** Source text **
■ ■ ■ ■
Several new airlines promise to fly you to Europe in style for less. We hopped on board to see if they deliver.
For years, air travel has had three classes: first, business, and coach. Then came the low-cost carriers, with their coach-only aircraft, followed by the hybrid "premium-economy" class. The latest development?The all-business-class airline. Five have emerged in the last two years (though one has already discontinued service), promising business-class perks—multicourse meals, flat beds, personal media players—for far less than business class tickets on other carriers. Maxjet and Eos launched in the fall of 2005, offering daily flights from New York’s JFK to Stansted, outside London (Maxjet has since expanded service to Washington-Dulles and Las Vegas). In January, two more took to the air: Silverjet, with service from Newark to London’s Luton airport, and L’Avion, flying from Newark to Paris Orly. So, why now?According to Lawrence Hunt, CEO of Silverjet, the timing makes perfect sense. "The growth of premium economy changed the landscape," he says. "Passengers were willing to pay an extra $300 more for another nine inches of legroom, but didn’t want to shell out $5,000 for a business-class seat." Silverjet offers prices Hunt hopes will lure premium-economy and business-class travelers away from legacy carriers. "We don’t have a coach class to subsidize, so we can afford to charge less."
Some analysts are skeptical. "It’s very easy to find money to start an airline," says Tim Coombs, managing director of Aviation Economics, a consulting firm. "But very few break even." (The first of these five airlines to be grounded was Eurofly’s MiMa, which flew between New York and Milan from May 2006 to February 2007.) Though they all have plans to expand, most of the new carriers have small fleets, which can translate into big problems: a faulty plane likely means a cancelled flight, since the airlines don’t have other jets waiting in the wings. Then there’s the question of convenience—these upstarts often use smaller airports that have fewer mass-transit options. And while British Airways has 11 daily flights from New York to London, these new carriers may have only one flight per day.
To find out if these carriers were up to snuff, I flew Silverjet to London and returned on Maxjet. Turn the page to see how they stacked up.
Report Card: Silverjet
Date: January 25, 2007
Route: Newark, New Jersey, to London’s Luton Airport
Departure Time: 7:30 p.m.
■ ■ ■ ■
** Directions **
**a)** Write out the airline article word for word, everything from "To find out" down to "Time: 7:30 p.m.".
**b)** Summarize the airline article in two sentences.
**c)** Give what follows in the airline article, picking up after its final line.
The items that come after this have no connection to the airline article.

** Entries shown **
■ ■ ■ ■
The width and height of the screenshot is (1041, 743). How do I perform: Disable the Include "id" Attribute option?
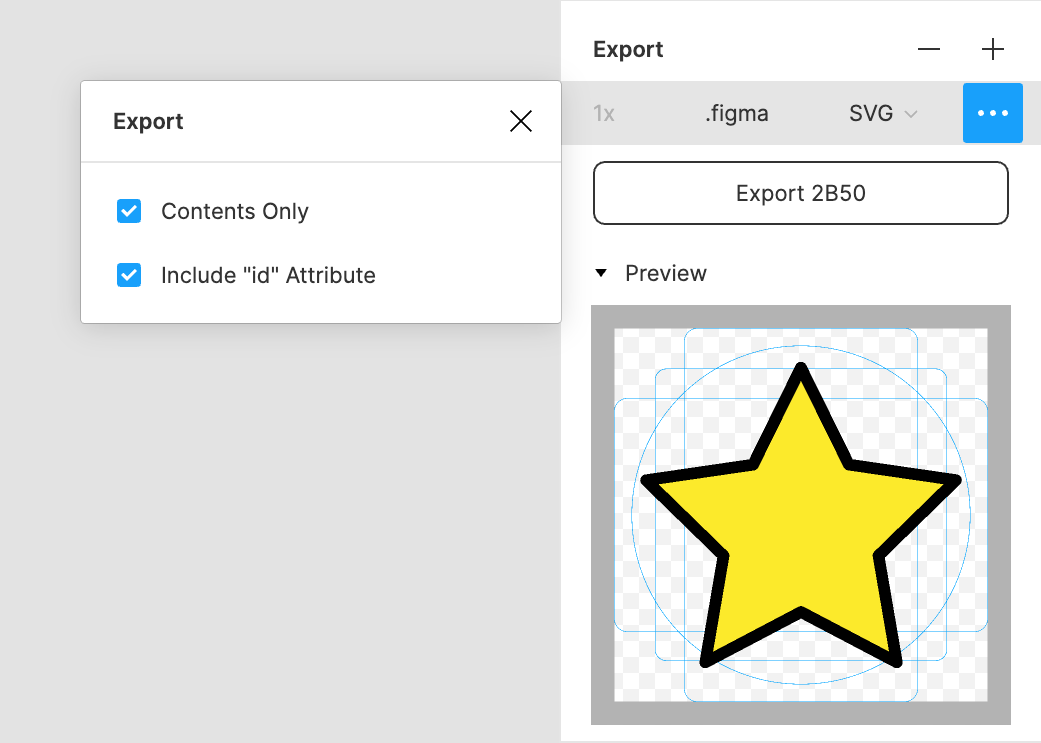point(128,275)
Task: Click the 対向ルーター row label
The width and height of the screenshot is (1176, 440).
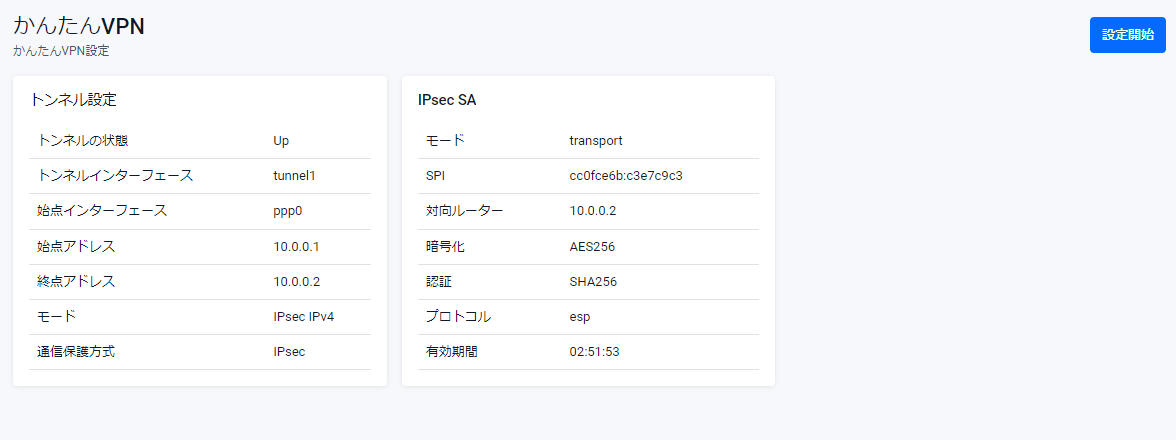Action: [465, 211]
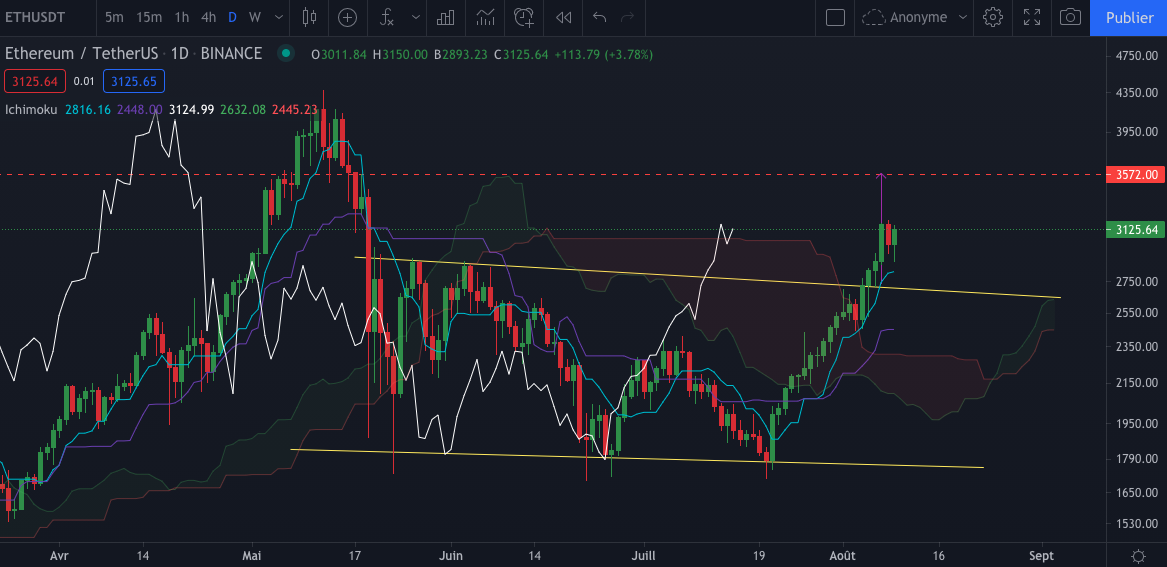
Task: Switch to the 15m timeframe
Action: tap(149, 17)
■ ■ ■ ■
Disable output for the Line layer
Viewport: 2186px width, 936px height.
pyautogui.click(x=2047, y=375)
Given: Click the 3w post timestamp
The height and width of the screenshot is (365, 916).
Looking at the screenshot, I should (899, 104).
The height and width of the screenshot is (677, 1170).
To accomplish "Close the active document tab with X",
■ ■ ■ ■
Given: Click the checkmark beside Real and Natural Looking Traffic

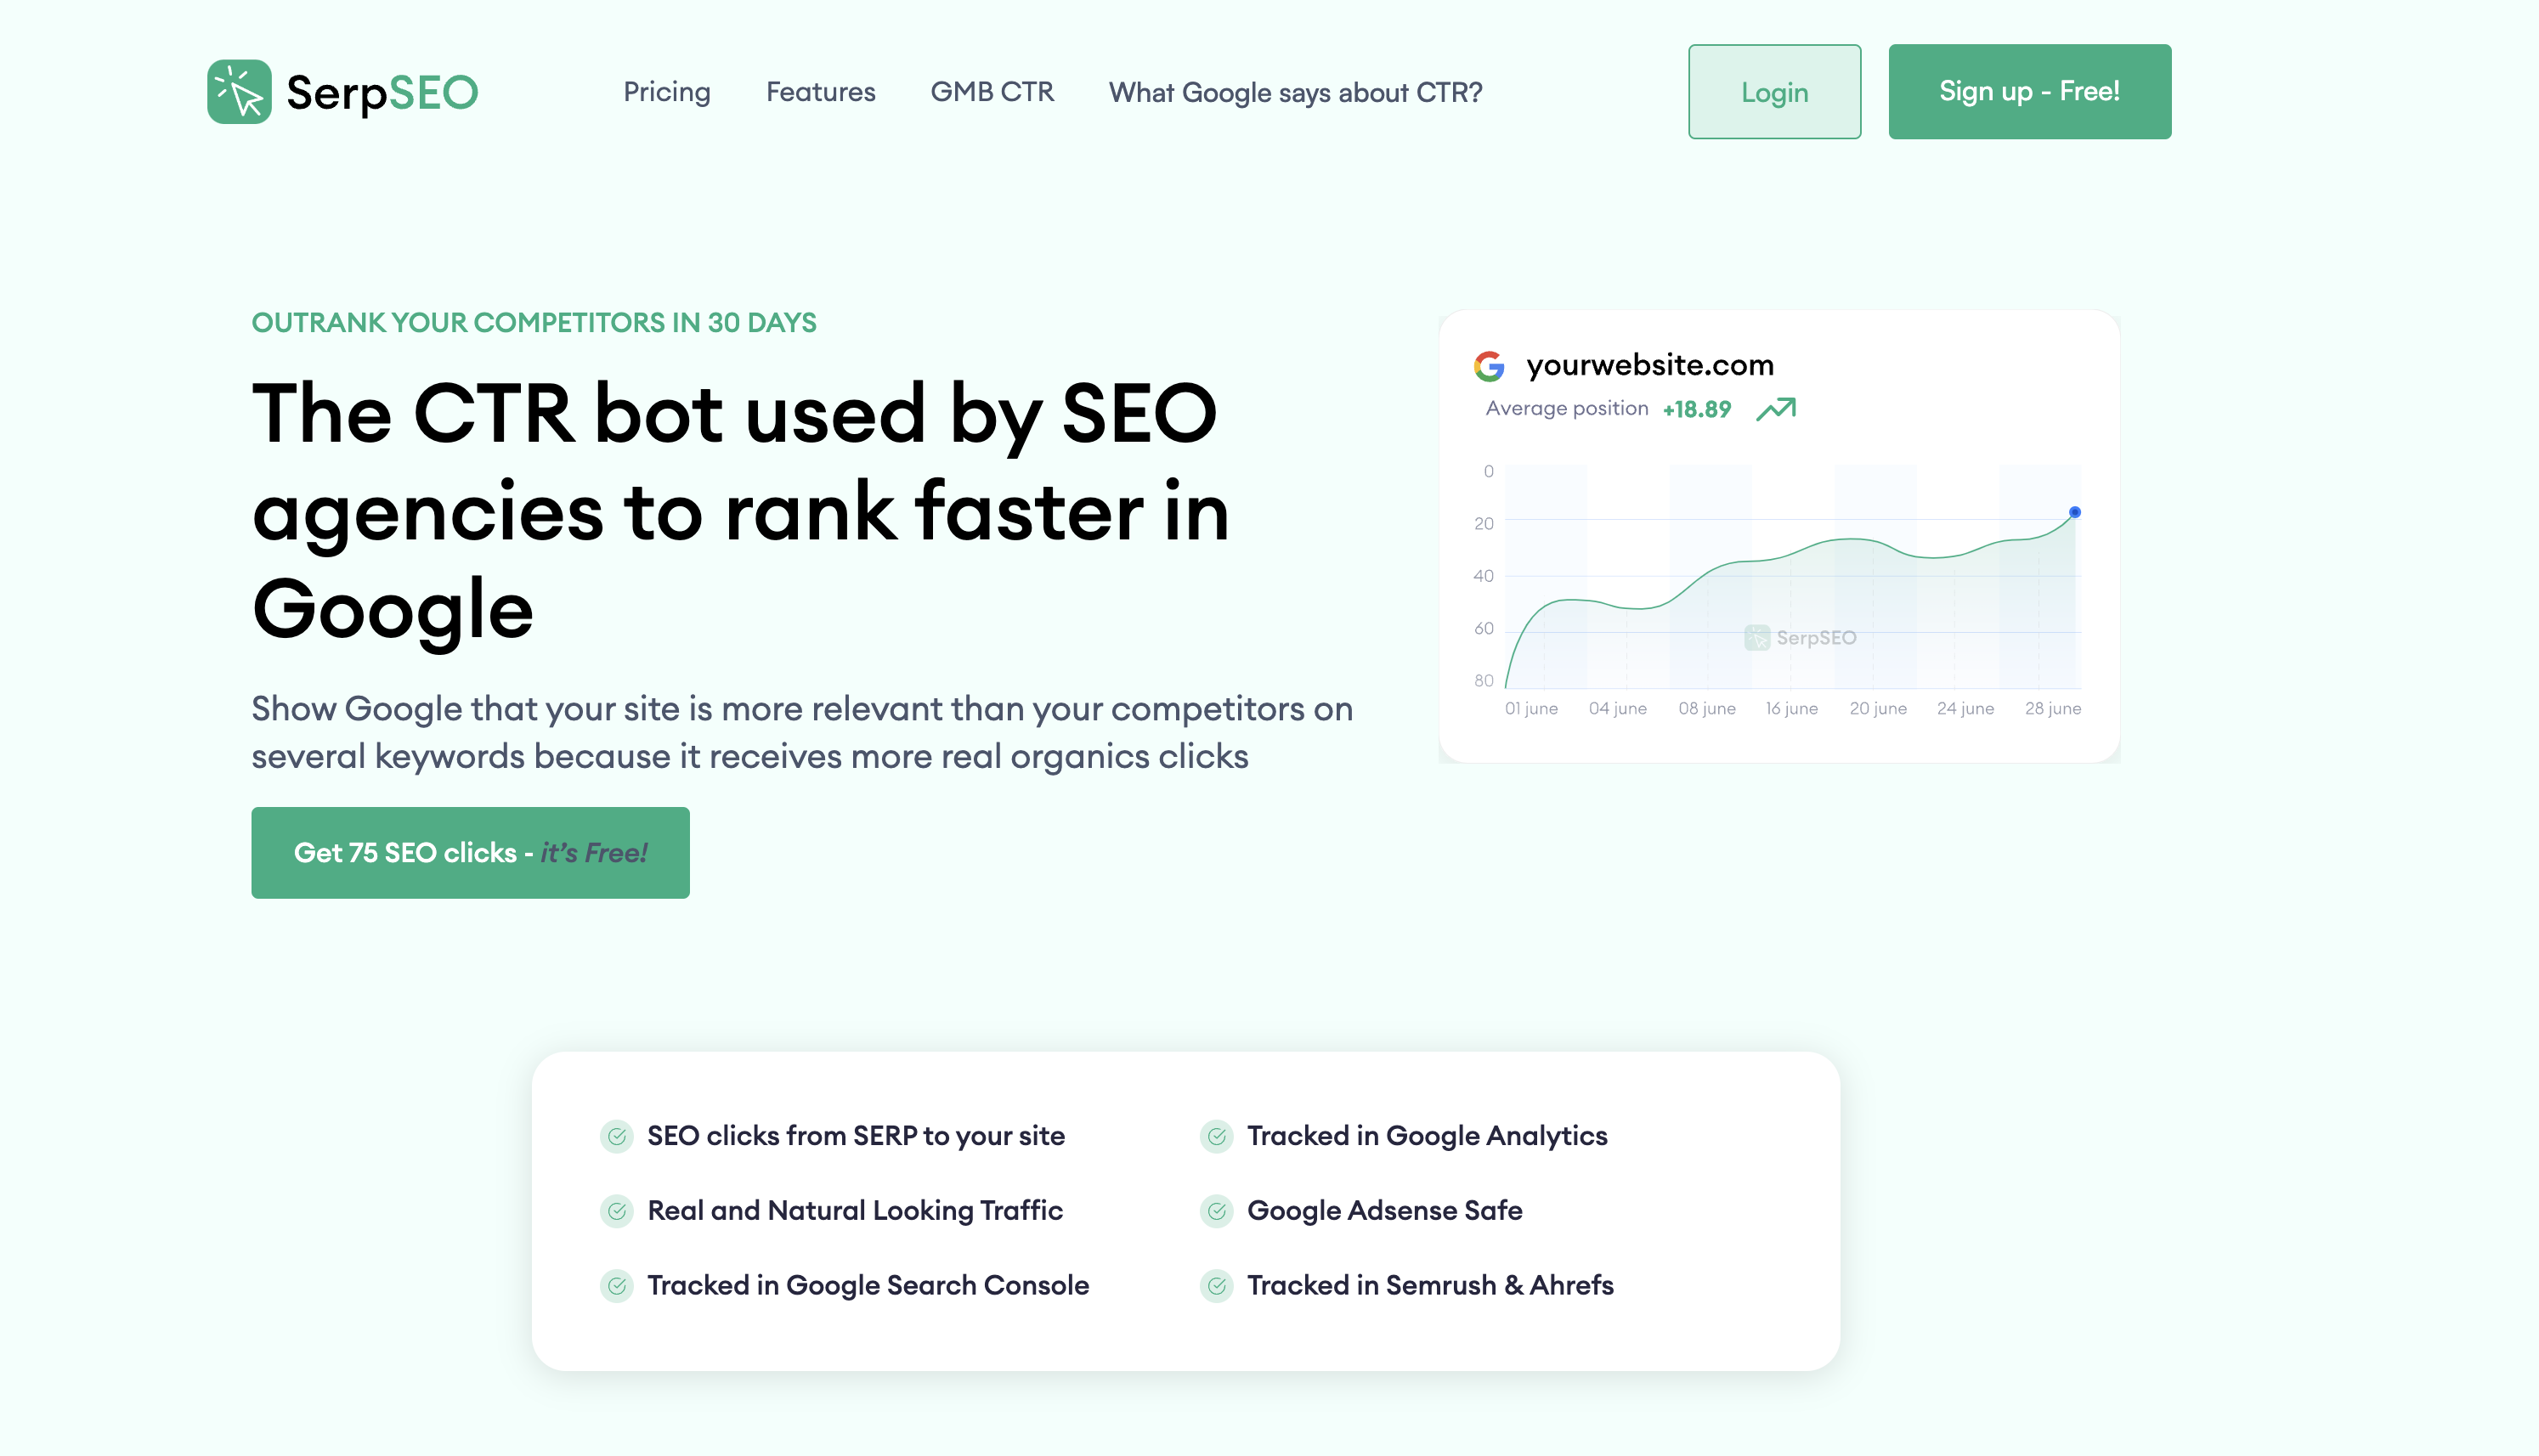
■ ■ ■ ■
** In response **
**a)**
To find out if these carriers were up to snuff, I flew Silverjet to London and returned on Maxjet. Turn the page to see how they stacked up.
Report Card: Silverjet
Date: January 25, 2007
Route: Newark, New Jersey, to London’s Luton Airport
Departure Time: 7:30 p.m.

**b)** Five all-business-class airlines have appeared in the last two years, one of which has already stopped service, promising business-class perks such as multicourse meals and flat beds for far less than business-class tickets on other carriers. Some analysts are skeptical, noting that very few new airlines break even and that small fleets, smaller airports with fewer mass-transit options, and as few as one flight per day can pose problems.

**c)**
Fare: $1,020.50, one-way
Online booking and check-in were a snap, and the links to transportation providers from Luton to London are a plus. My only complaint: the website’s small light-gray type isn’t easy to read.
Ground Transportation: A
Passengers don’t have to arrive at the airport until 30 minutes before their flight, but I gave myself a three-hour window. Silverjet’s chauffeur service picked me up promptly at 4 p.m. for an additional $90.
Instead of the usual throngs of passengers, I encountered two smiling attendants who took my luggage, checked my passport, and then pointed me toward the lounge—all within three minutes.
Indulging in the fresh fruit, pastries, and top-shelf bar helped me survive the lounge’s chilly temperature. Passengers chatted over cocktails while the white, pod-like chairs and mood lighting made the space feel like a swank hotel bar.
An attendant announced boarding at 6:50 p.m., and I was through Silverjet’s fast-track security by 6:57 p.m.—an absolute breeze.
The interiors of the Boeing 767 are brand-new, with a two-by-two-by-two configuration and capacity for 100 passengers. The brown-and-beige interior was drab, but the airline gets kudos for the futuristic flat beds. A plastic privacy screen tucks into the armrest, and the seat has a built-in back massager and reclines 172 degrees. Instead of overhead lighting, each chair comes with a fluorescent lamp that juts out from the top—it seemed to poke me in the head every time I moved—and there wasn’t a seat-back pocket where I could store my book. Luckily, the 60 inches of legroom and a women-only bathroom, with a calming aromatherapy moisturizer, made up for these oversights.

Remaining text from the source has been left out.